=== Supplied data ===

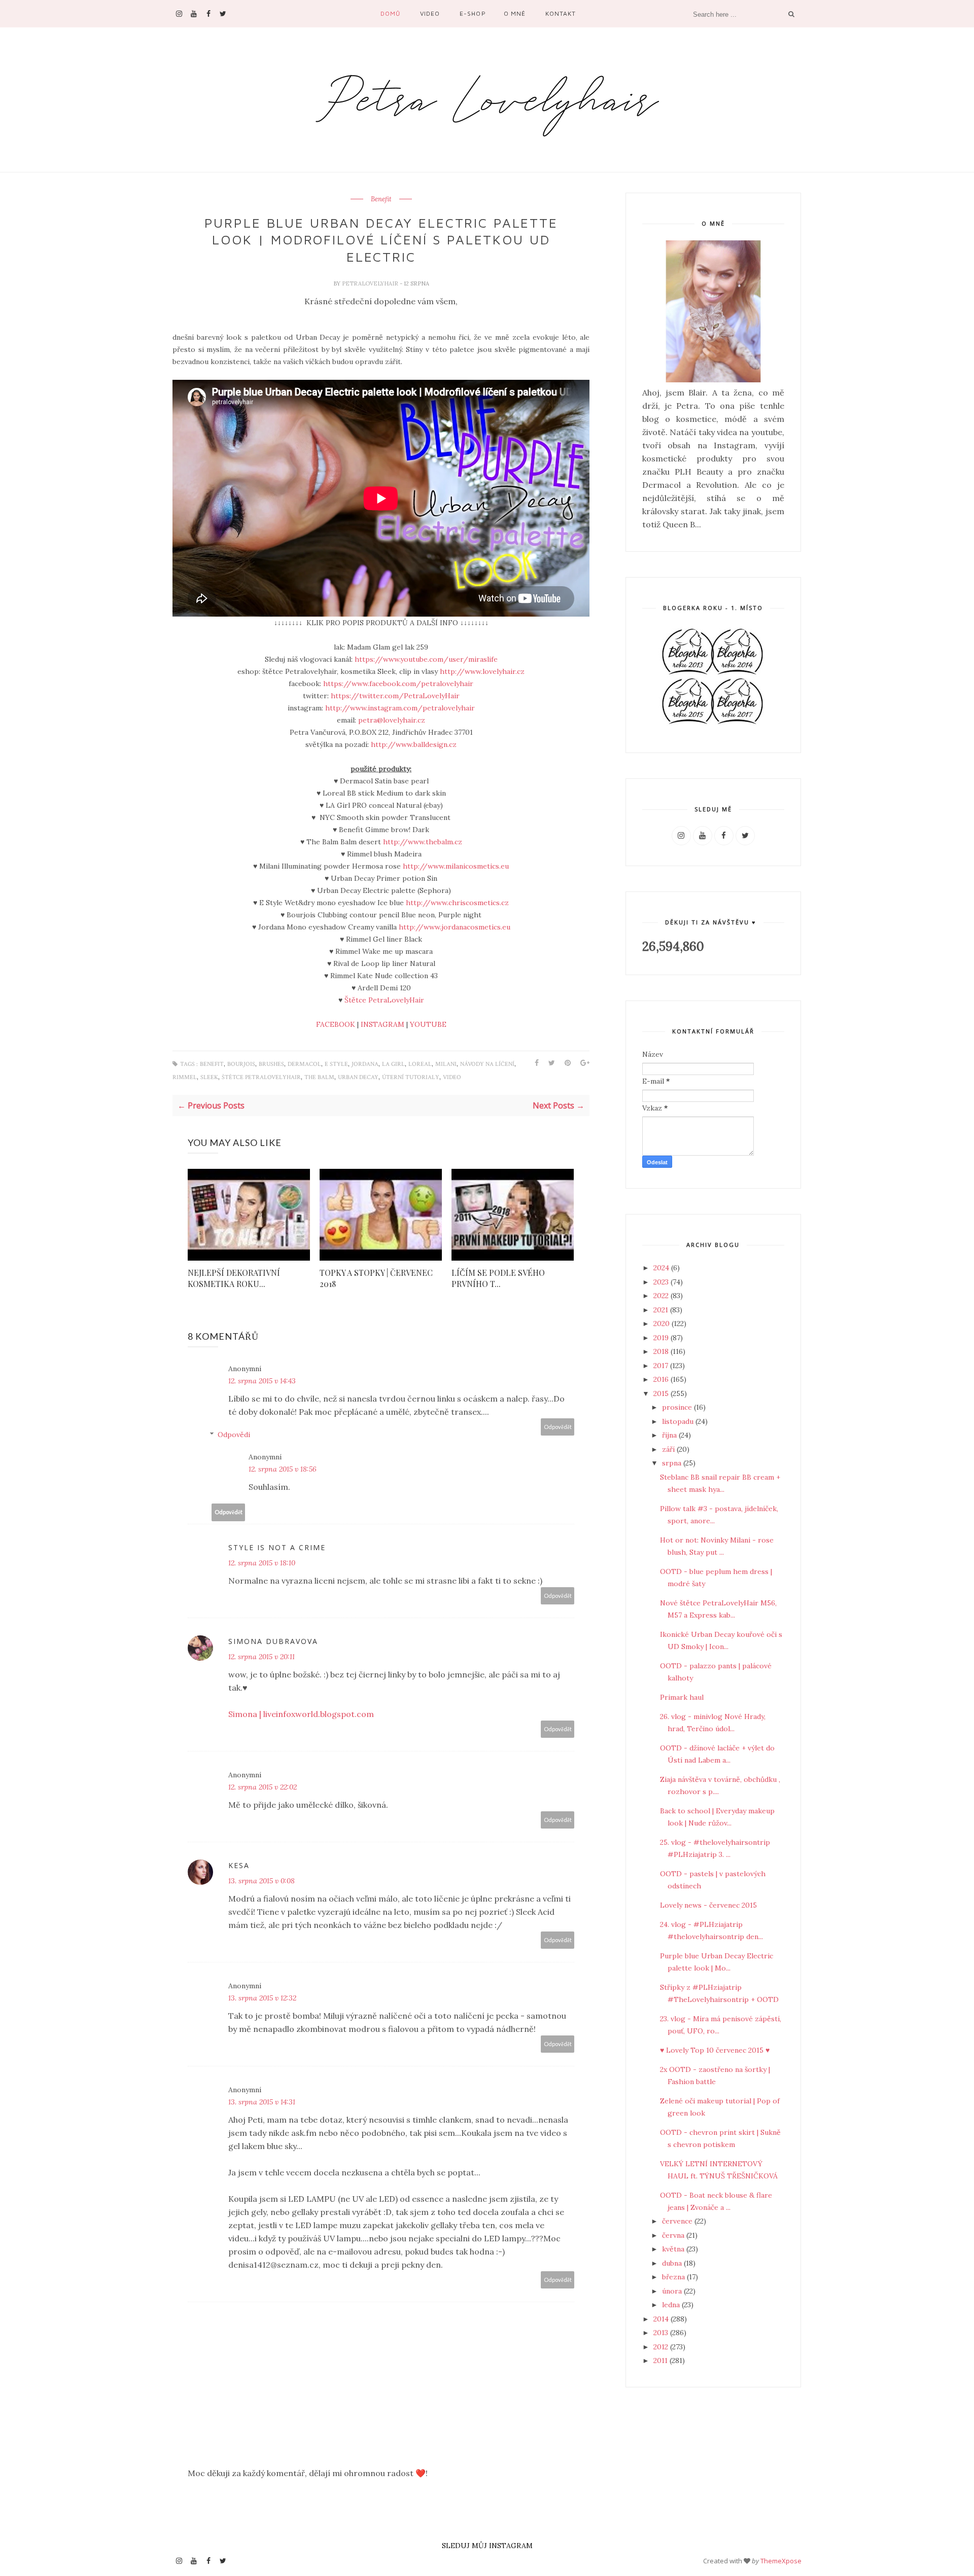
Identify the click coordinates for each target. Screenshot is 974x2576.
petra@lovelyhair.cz (391, 720)
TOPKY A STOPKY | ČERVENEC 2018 (376, 1278)
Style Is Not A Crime (277, 1547)
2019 (662, 1337)
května (674, 2248)
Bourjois (241, 1064)
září (669, 1449)
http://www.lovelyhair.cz (482, 671)
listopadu (678, 1421)
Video (430, 13)
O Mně (515, 13)
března (674, 2276)
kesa (239, 1865)
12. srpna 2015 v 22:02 (262, 1787)
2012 (661, 2346)
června (674, 2235)
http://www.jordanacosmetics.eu (454, 927)
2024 (662, 1267)
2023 (662, 1281)
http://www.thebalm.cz (422, 841)
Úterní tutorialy (410, 1077)
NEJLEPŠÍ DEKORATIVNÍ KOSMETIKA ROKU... (234, 1278)
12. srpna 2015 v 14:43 (262, 1380)
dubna (673, 2263)
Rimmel (184, 1077)
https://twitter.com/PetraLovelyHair (395, 695)
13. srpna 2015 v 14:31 (261, 2101)
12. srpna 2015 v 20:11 (261, 1656)
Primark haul (682, 1697)
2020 (662, 1323)
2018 (662, 1351)
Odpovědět (558, 1426)
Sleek (209, 1077)
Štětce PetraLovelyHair (384, 1000)
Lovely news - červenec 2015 (708, 1905)
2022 (662, 1295)
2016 (662, 1379)
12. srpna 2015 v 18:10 (261, 1562)
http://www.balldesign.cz (414, 744)
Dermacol (304, 1064)
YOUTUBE (428, 1024)
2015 (662, 1393)
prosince (678, 1407)
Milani (446, 1064)
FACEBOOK (335, 1024)
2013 (661, 2332)
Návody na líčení (487, 1064)
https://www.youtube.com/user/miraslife (426, 659)
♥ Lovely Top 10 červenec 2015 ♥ (715, 2050)
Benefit (381, 199)
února (673, 2291)
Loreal (420, 1064)
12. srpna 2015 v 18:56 (283, 1469)
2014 (662, 2318)
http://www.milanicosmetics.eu (456, 866)
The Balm (319, 1077)
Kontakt (560, 13)
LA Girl (393, 1064)
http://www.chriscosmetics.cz (457, 902)
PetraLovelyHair (371, 283)
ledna (672, 2304)
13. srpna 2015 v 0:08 (261, 1880)
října (670, 1435)
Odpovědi (234, 1434)
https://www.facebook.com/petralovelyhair (398, 683)
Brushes (271, 1064)
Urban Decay (358, 1077)
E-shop (472, 13)
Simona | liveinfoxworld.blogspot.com (301, 1714)
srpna (672, 1463)
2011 (661, 2360)
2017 (661, 1365)
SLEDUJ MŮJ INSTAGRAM (487, 2545)
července (678, 2221)
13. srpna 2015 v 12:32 (262, 1997)
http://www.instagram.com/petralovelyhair (400, 707)
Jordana (365, 1064)
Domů (390, 13)
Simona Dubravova (273, 1641)
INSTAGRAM (382, 1024)
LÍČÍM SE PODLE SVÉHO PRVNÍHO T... (498, 1278)
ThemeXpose (781, 2560)
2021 (661, 1309)
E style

===

■ **Exercise**:
From the line containing "2014 (662, 2318)" to the last line of the records above, please write out every line exactly and add nothing.

■ **Completed exercise**:
2014 (662, 2318)
http://www.milanicosmetics.eu (456, 866)
The Balm (319, 1077)
Kontakt (560, 13)
LA Girl (393, 1064)
http://www.chriscosmetics.cz (457, 902)
PetraLovelyHair (371, 283)
ledna (672, 2304)
13. srpna 2015 v 0:08 (261, 1880)
října (670, 1435)
Odpovědi (234, 1434)
https://www.facebook.com/petralovelyhair (398, 683)
Brushes (271, 1064)
Urban Decay (358, 1077)
E-shop (472, 13)
Simona | liveinfoxworld.blogspot.com (301, 1714)
srpna (672, 1463)
2011 (661, 2360)
2017 (661, 1365)
SLEDUJ MŮJ INSTAGRAM (487, 2545)
července (678, 2221)
13. srpna 2015 v 12:32 (262, 1997)
http://www.instagram.com/petralovelyhair (400, 707)
Jordana (365, 1064)
Domů (390, 13)
Simona Dubravova (273, 1641)
INSTAGRAM (382, 1024)
LÍČÍM SE PODLE SVÉHO PRVNÍHO T... (498, 1278)
ThemeXpose (781, 2560)
2021 (661, 1309)
E style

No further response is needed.